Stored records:
════

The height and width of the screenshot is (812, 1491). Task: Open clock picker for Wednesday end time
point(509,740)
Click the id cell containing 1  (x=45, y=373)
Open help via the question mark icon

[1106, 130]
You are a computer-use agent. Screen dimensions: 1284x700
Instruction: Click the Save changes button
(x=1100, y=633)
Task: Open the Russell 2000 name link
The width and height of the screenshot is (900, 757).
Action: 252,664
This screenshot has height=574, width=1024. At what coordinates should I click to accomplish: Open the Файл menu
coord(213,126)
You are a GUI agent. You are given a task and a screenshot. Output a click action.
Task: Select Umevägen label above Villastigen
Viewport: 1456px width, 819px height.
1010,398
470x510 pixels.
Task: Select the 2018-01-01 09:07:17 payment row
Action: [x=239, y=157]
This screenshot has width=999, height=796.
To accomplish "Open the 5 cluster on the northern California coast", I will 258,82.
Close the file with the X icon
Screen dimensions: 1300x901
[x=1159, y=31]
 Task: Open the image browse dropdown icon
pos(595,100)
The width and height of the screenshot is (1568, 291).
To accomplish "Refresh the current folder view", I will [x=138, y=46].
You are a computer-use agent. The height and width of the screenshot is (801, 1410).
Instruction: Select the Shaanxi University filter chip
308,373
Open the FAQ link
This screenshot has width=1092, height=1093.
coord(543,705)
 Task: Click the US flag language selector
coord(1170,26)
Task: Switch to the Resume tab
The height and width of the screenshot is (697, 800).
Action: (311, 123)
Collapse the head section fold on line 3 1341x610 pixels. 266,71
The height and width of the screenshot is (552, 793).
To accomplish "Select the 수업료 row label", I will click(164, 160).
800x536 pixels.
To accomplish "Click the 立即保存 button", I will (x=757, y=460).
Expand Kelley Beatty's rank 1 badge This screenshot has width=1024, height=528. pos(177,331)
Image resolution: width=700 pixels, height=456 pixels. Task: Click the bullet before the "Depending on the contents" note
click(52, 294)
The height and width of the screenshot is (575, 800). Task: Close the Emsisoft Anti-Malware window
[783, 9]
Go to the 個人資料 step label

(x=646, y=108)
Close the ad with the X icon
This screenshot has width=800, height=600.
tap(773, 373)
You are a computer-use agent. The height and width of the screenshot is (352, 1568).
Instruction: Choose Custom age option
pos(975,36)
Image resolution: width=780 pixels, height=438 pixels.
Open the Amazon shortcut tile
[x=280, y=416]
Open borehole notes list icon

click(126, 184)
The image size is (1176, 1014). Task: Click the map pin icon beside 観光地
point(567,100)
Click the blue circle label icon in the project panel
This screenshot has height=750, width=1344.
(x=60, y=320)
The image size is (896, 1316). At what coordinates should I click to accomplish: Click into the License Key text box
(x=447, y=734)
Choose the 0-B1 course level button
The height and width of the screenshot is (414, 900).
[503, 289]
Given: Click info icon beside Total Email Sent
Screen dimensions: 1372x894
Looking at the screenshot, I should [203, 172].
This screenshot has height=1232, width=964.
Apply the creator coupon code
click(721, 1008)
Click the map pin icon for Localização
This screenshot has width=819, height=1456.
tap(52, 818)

════

## EXERCISE PROMPT
Every entry should be given again exactly as written.

## ANSWER SPACE
The height and width of the screenshot is (812, 1491). Task: Open clock picker for Wednesday end time
point(509,740)
Click the id cell containing 1  (x=45, y=373)
Open help via the question mark icon

[1106, 130]
You are a computer-use agent. Screen dimensions: 1284x700
Instruction: Click the Save changes button
(x=1100, y=633)
Task: Open the Russell 2000 name link
The width and height of the screenshot is (900, 757).
Action: 252,664
This screenshot has height=574, width=1024. At what coordinates should I click to accomplish: Open the Файл menu
coord(213,126)
You are a GUI agent. You are given a task and a screenshot. Output a click action.
Task: Select Umevägen label above Villastigen
Viewport: 1456px width, 819px height.
1010,398
470x510 pixels.
Task: Select the 2018-01-01 09:07:17 payment row
Action: [x=239, y=157]
This screenshot has width=999, height=796.
To accomplish "Open the 5 cluster on the northern California coast", I will 258,82.
Close the file with the X icon
Screen dimensions: 1300x901
[x=1159, y=31]
 Task: Open the image browse dropdown icon
pos(595,100)
The width and height of the screenshot is (1568, 291).
To accomplish "Refresh the current folder view", I will [x=138, y=46].
You are a computer-use agent. The height and width of the screenshot is (801, 1410).
Instruction: Select the Shaanxi University filter chip
308,373
Open the FAQ link
This screenshot has width=1092, height=1093.
coord(543,705)
 Task: Click the US flag language selector
coord(1170,26)
Task: Switch to the Resume tab
The height and width of the screenshot is (697, 800).
Action: (311, 123)
Collapse the head section fold on line 3 1341x610 pixels. 266,71
The height and width of the screenshot is (552, 793).
To accomplish "Select the 수업료 row label", I will click(164, 160).
800x536 pixels.
To accomplish "Click the 立即保存 button", I will (x=757, y=460).
Expand Kelley Beatty's rank 1 badge This screenshot has width=1024, height=528. pos(177,331)
Image resolution: width=700 pixels, height=456 pixels. Task: Click the bullet before the "Depending on the contents" note
click(52, 294)
The height and width of the screenshot is (575, 800). Task: Close the Emsisoft Anti-Malware window
[783, 9]
Go to the 個人資料 step label

(x=646, y=108)
Close the ad with the X icon
This screenshot has width=800, height=600.
tap(773, 373)
You are a computer-use agent. The height and width of the screenshot is (352, 1568).
Instruction: Choose Custom age option
pos(975,36)
Image resolution: width=780 pixels, height=438 pixels.
Open the Amazon shortcut tile
[x=280, y=416]
Open borehole notes list icon

click(126, 184)
The image size is (1176, 1014). Task: Click the map pin icon beside 観光地
point(567,100)
Click the blue circle label icon in the project panel
This screenshot has height=750, width=1344.
(x=60, y=320)
The image size is (896, 1316). At what coordinates should I click to accomplish: Click into the License Key text box
(x=447, y=734)
Choose the 0-B1 course level button
The height and width of the screenshot is (414, 900).
[503, 289]
Given: Click info icon beside Total Email Sent
Screen dimensions: 1372x894
Looking at the screenshot, I should [203, 172].
This screenshot has height=1232, width=964.
Apply the creator coupon code
click(721, 1008)
Click the map pin icon for Localização
This screenshot has width=819, height=1456.
tap(52, 818)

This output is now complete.